Problem details -> Omitting every picture, output the records below exactly, please.

Task input ->
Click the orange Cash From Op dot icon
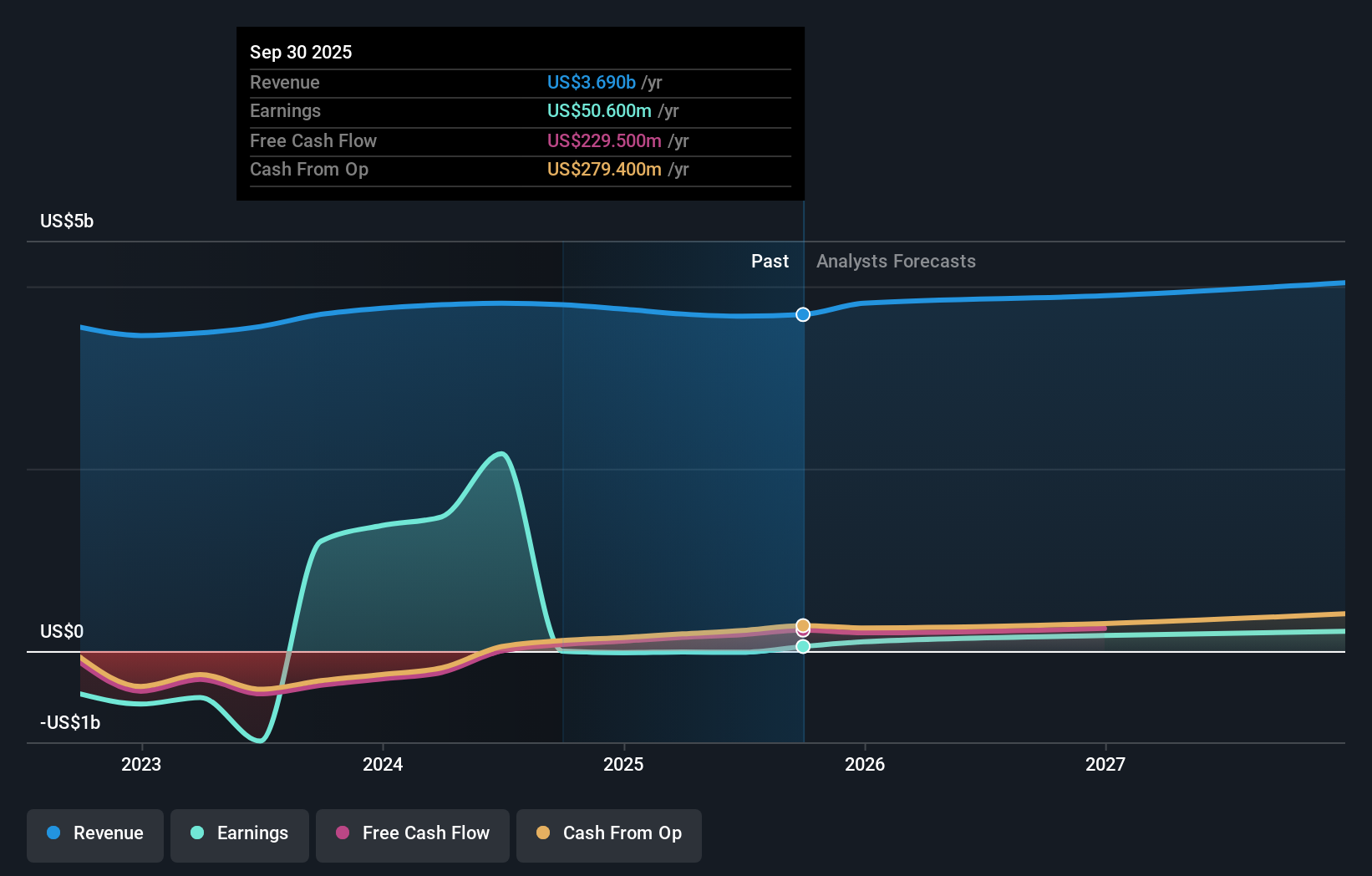Screen dimensions: 1372x876 pyautogui.click(x=543, y=833)
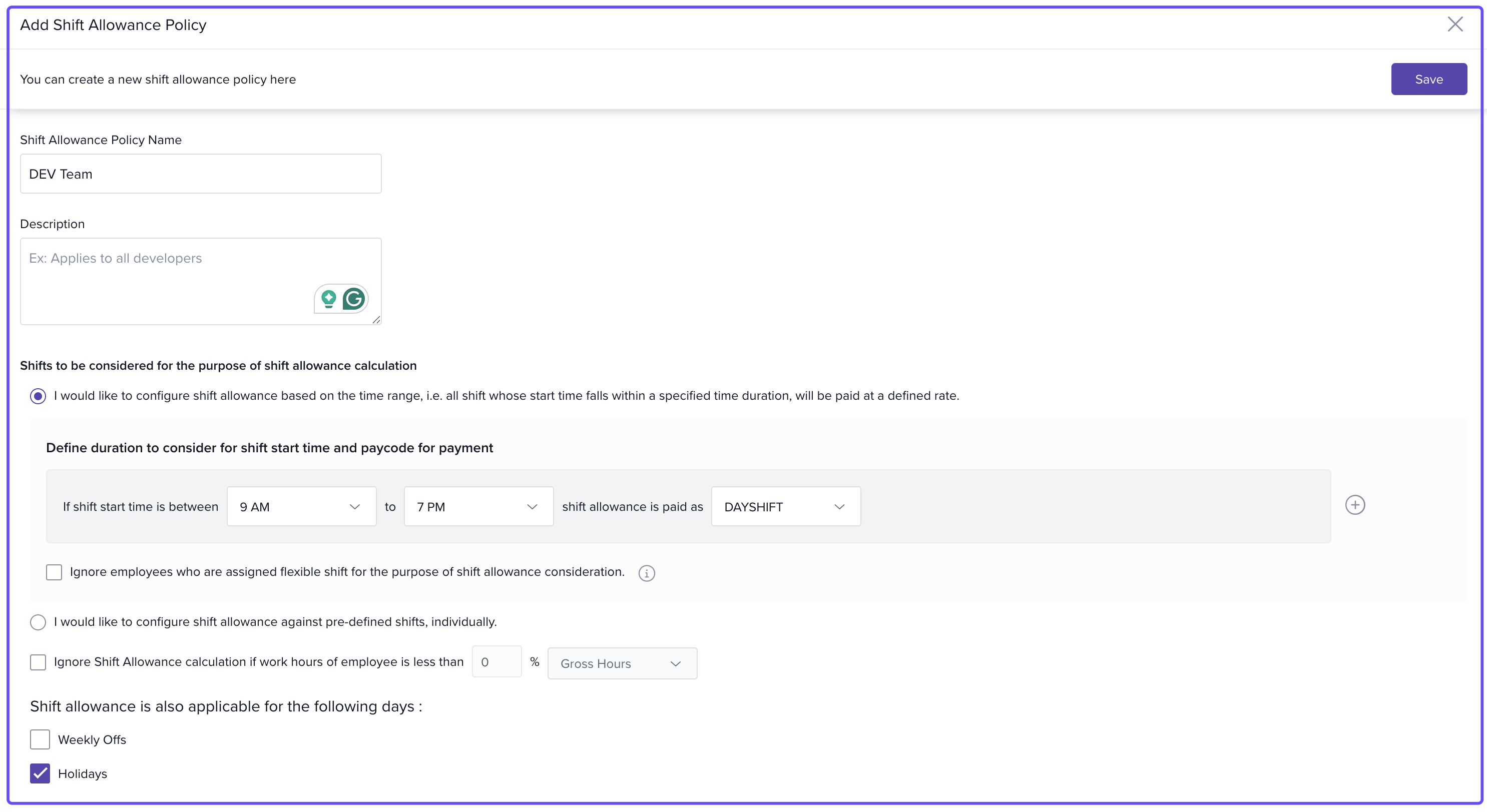This screenshot has height=812, width=1487.
Task: Open the Gross Hours dropdown
Action: click(x=622, y=663)
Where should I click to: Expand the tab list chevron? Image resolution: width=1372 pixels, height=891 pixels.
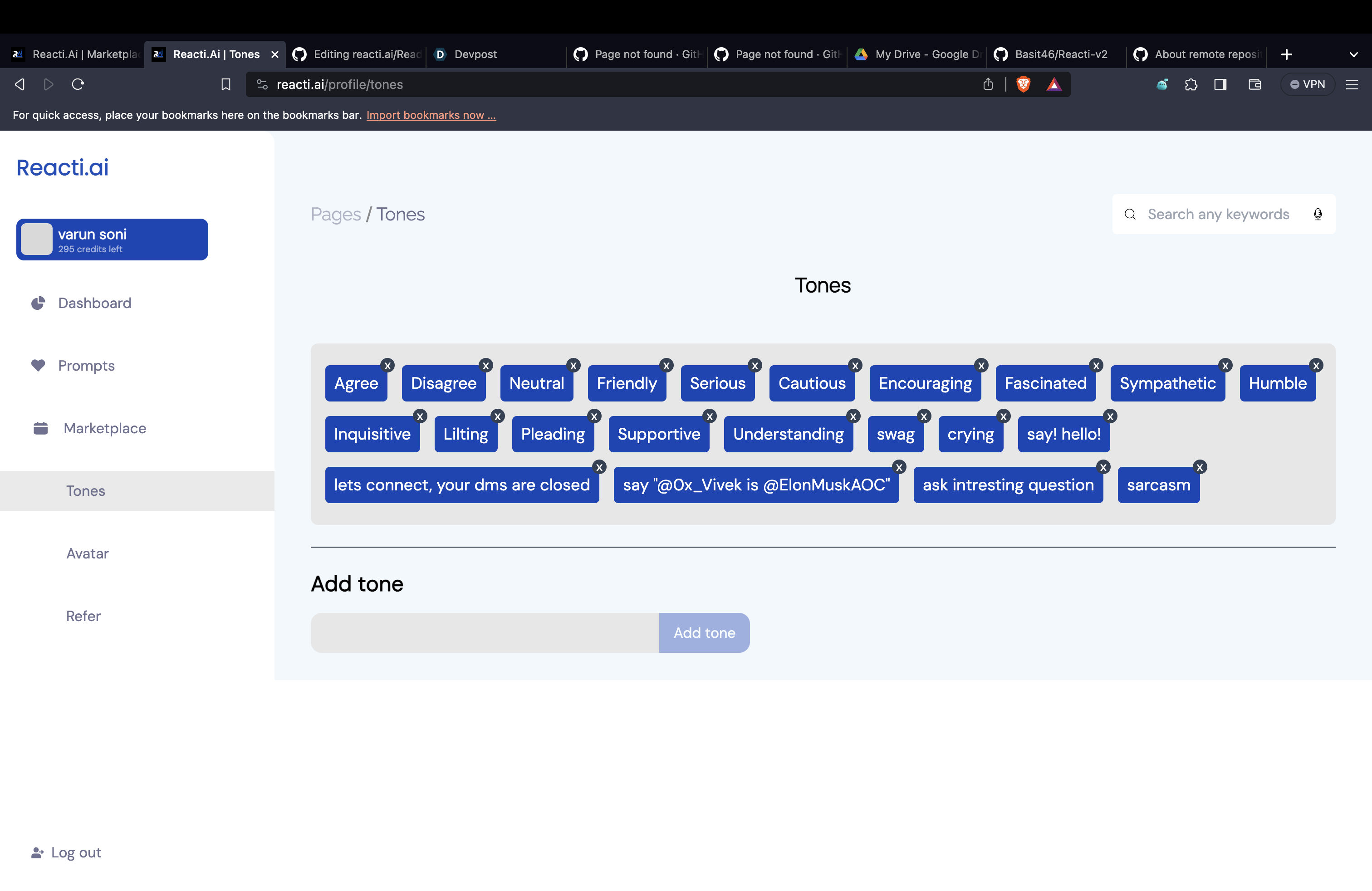(x=1353, y=55)
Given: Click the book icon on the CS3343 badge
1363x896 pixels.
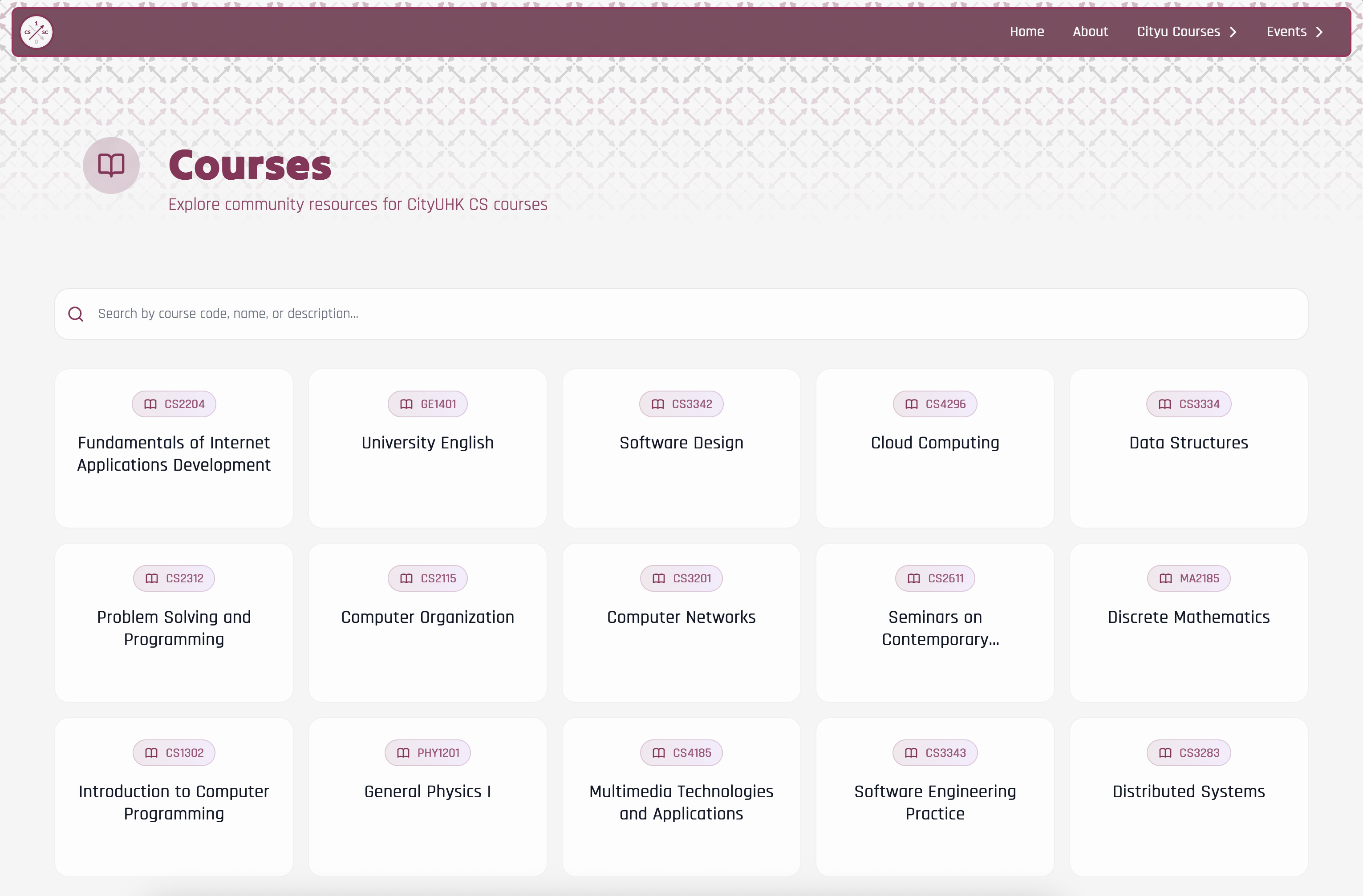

Solution to this problem ->
Click the orange Cash From Op dot icon
Screen dimensions: 1372x876 pyautogui.click(x=543, y=833)
This screenshot has height=812, width=1487.
Task: Open the Gross Hours dropdown
Action: click(x=622, y=663)
Where should I click to: Expand the tab list chevron? Image resolution: width=1372 pixels, height=891 pixels.
(x=1353, y=55)
Given: Click the book icon on the CS3343 badge
1363x896 pixels.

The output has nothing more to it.